• WHAT THE TASK ASKS:
Copy exactly and only the lines running from the one that contains "The image size is (730, 563)." to the final line of the data below, without the pictures.

Stored records:

_ _ _

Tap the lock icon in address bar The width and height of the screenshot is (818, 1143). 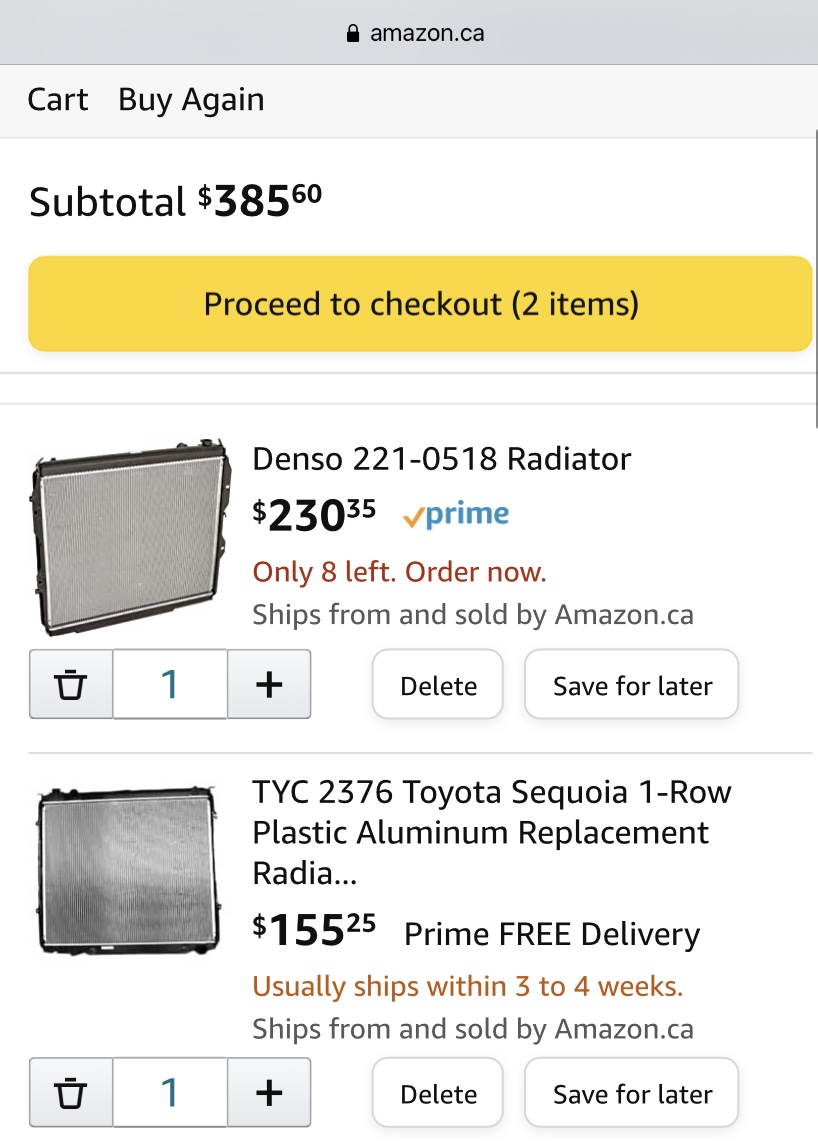[352, 33]
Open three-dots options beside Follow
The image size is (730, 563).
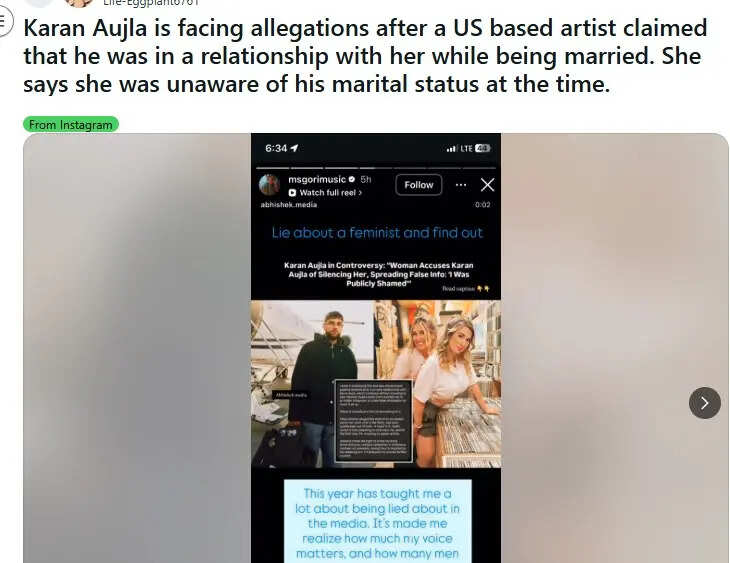461,185
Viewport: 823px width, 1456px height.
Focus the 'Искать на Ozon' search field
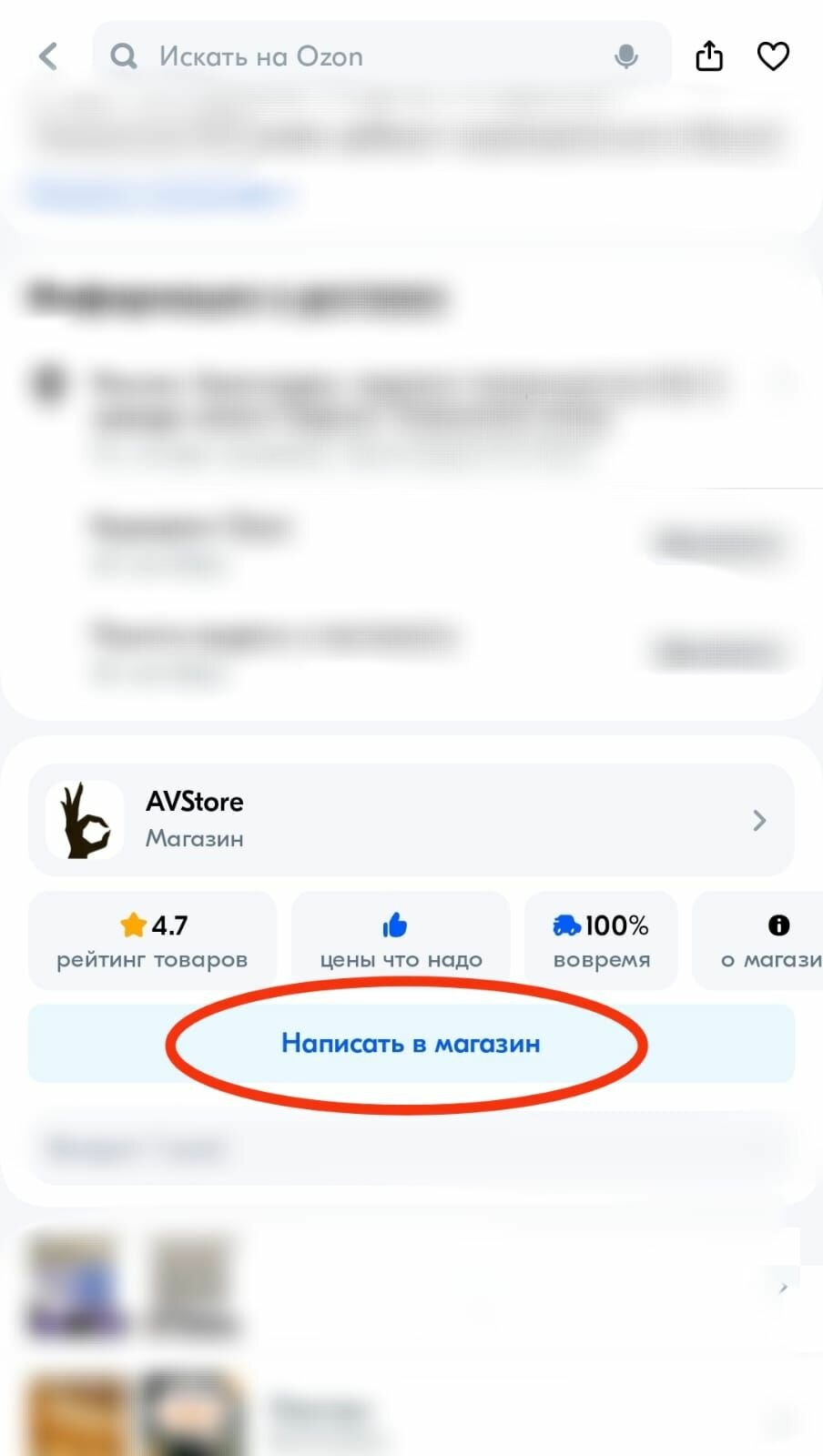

_ _ _

• YOUR RESPONSE:
The image size is (730, 563).
461,185
Viewport: 823px width, 1456px height.
Focus the 'Искать на Ozon' search field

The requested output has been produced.